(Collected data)
══════

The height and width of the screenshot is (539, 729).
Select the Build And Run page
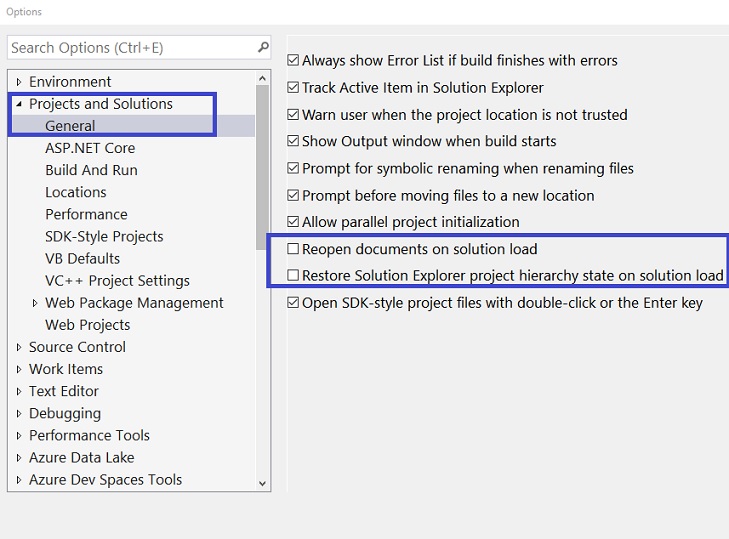[91, 170]
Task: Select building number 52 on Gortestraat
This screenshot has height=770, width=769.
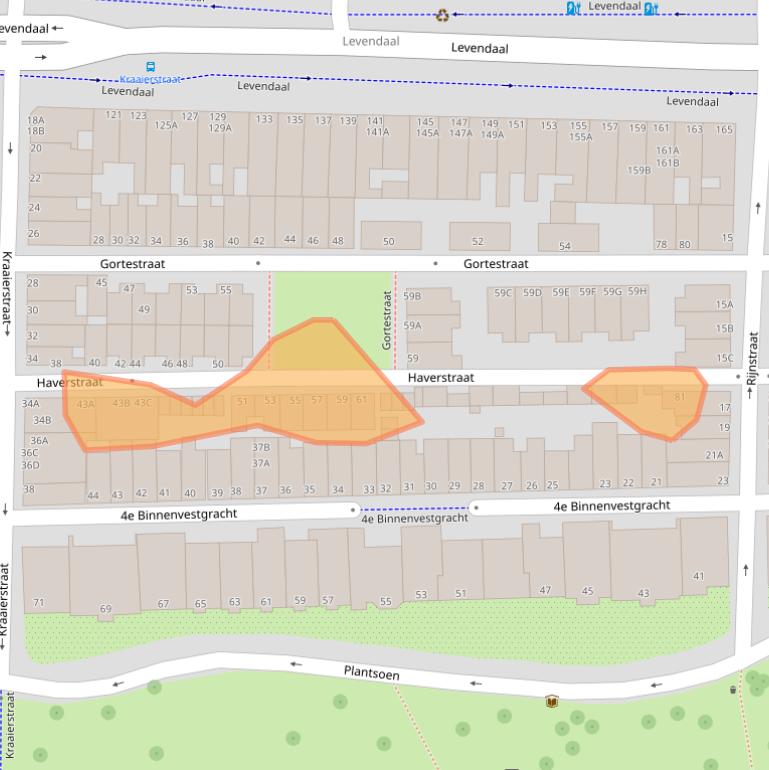Action: (478, 241)
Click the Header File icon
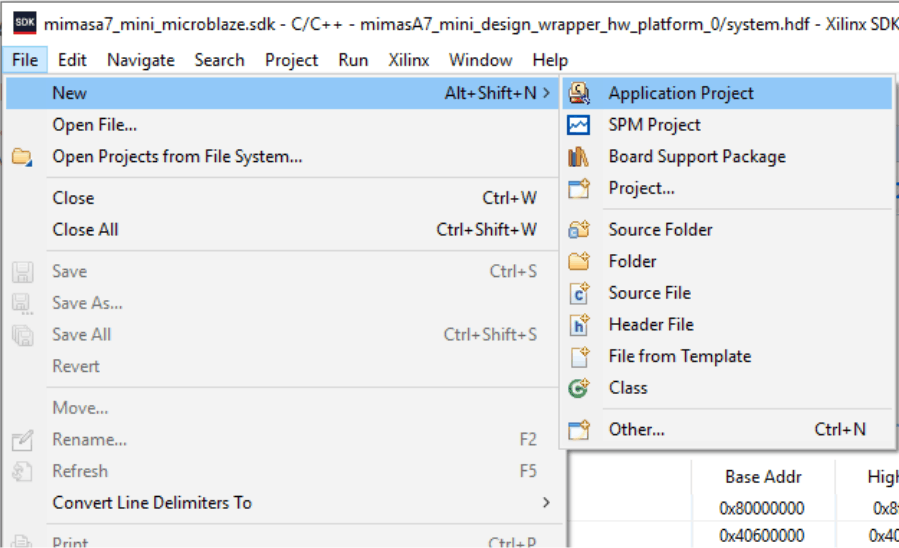 [x=579, y=325]
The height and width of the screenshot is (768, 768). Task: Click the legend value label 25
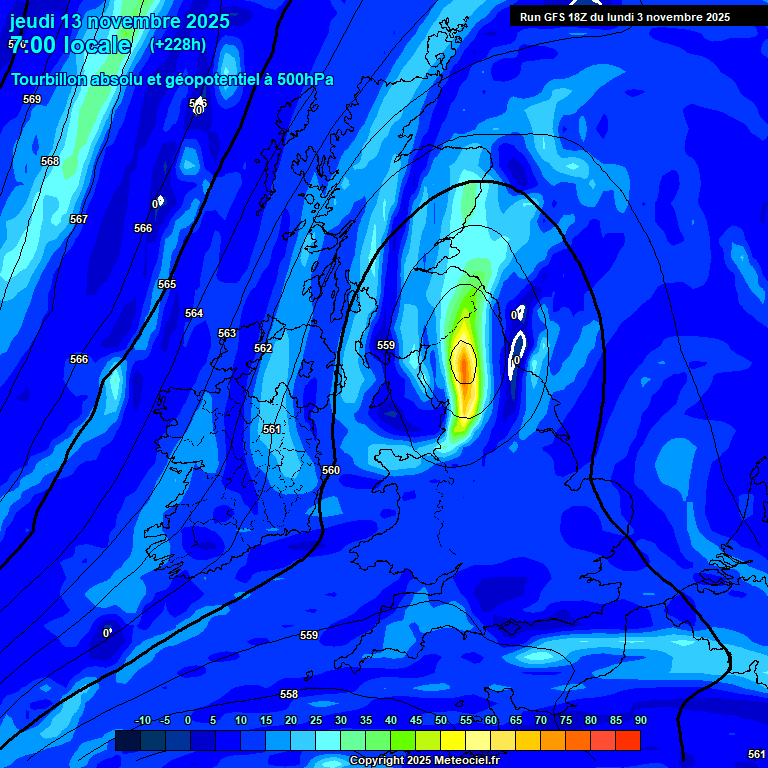(315, 720)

══════

*Exercise aim*
The reply must hold every line above exactly as written and none of the pictures.

*Solution to the exercise*
The height and width of the screenshot is (539, 729).
Select the Build And Run page
[91, 170]
Task: Select building number 52 on Gortestraat
This screenshot has height=770, width=769.
Action: (478, 241)
Click the Header File icon
 [x=579, y=325]
The height and width of the screenshot is (768, 768). Task: Click the legend value label 25
(315, 720)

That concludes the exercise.